Kontropersi pembangunan Alun-alun Panjalu tidak mempengaruhi agenda Nyangku. Kegiatan ini tetap berlangsung setiap bulan Mulud, pada minggu terakhir. Itulah sebabnya Nyangku di Panjalu merupakan bagian yang tidak terpisahkan dari peringatan Maulid Nabi Muhammad SAW. Tentu selaras, karena Nyangku pun merupakan syukuran warga Panjalu dalam memperingati pertama kalinya Prabu Boros Ngora melakukan syi’ar Islam di tanah Panjalu. Oleh karena itu, Nyangku menjadi agenda penting bagi Yayasan Borosngora sebagai pewaris historis dari leluhur Panjalu yang telah turun-temurun melestarikan kegiatan yang telah menjadi citra budaya Ciamis di tingkat nasional.
     
Menurut sesepuh Panjalu, RH Atong Cakradinata, kata ”nyangku” berasal dari kata “yanko” (bahasa Arab), yang artinya membersihkan. Prosesi ritual Nyangku secara lahiriah adalah membersihkan dan merawat benda-benda pusaka peninggalan raja-raja Panjalu yang disimpan di Bumi Alit. Sedangkan secara batiniah, Nyangku adalah cermin untuk merevitalisasi kembali prilaku hidup yang berpedoman kepada amar ma’ruf nahyi munkar.

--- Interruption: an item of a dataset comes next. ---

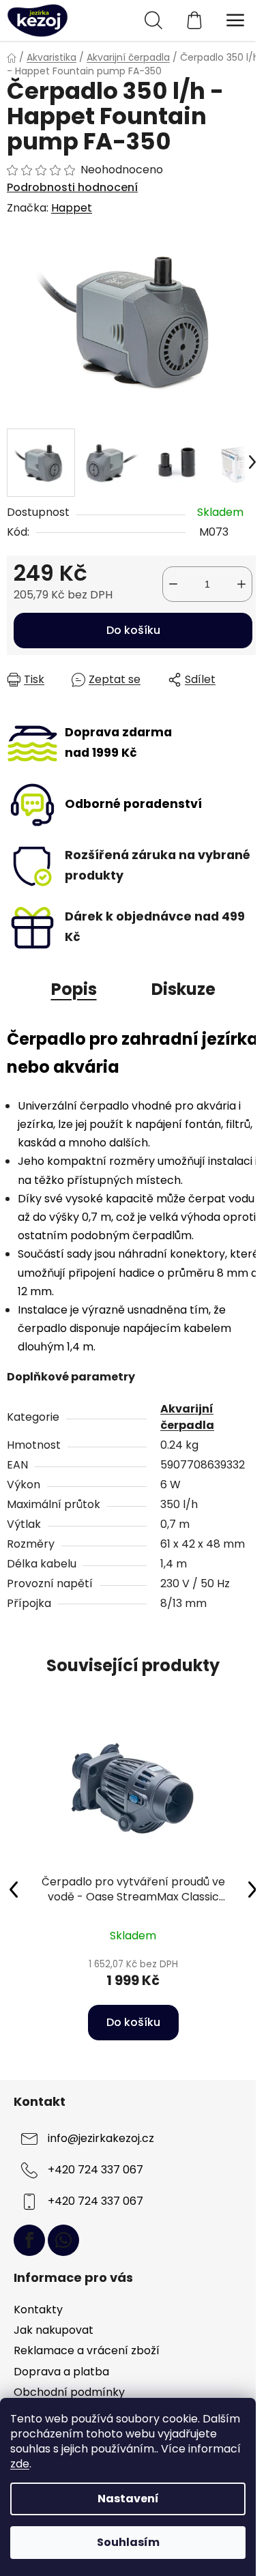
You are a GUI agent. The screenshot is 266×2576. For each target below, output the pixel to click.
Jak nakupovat (53, 2330)
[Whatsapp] (63, 2240)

Kegiatan Nyangku biasanya berlangsung sehari-semalam. Pada malam hari menjelang nyangku, dilaksanakan acara muludan dan pengajian, yang dilanjutkan dengan membaca sholawatan diiringi tetabuhan gembyungan semalam suntuk di Bumi Alit. Di Bumi Alit  tersimpan berbagai benda-benda pusaka peninggalan leluhur Panjalu. Letak Bumi Alit berdampingan dengan kantor Yayasan Borosngora, tidak jauh dari Alun-alun Panjalu.

       Besoknya, benda-benda pusaka yang ada di Bumi Alit akan dibawa menuju Nusa Gede, Situ Lengkong Panjalu yang berjarak sekitar 600 meter dari Bumi Alit. Para tokoh sesepuh dan kawula muda  membawa pusaka, menyeberangi Situ Lengkong, menuju Nusa Gede. Di sana, rombongan melaksanakan acara tawasulan di area makam Dipati Hariang Kancana. Selepas itu, lalampahan dilanjutkan menuju Alun-alun Panjalu untuk melaksanakan ritual penyucian pusaka di menara bambu yang berdiri setinggi  dua meter. Sebelum dicuci, seluruh pusaka dibariskan di atas kasur khusus diatas panggung.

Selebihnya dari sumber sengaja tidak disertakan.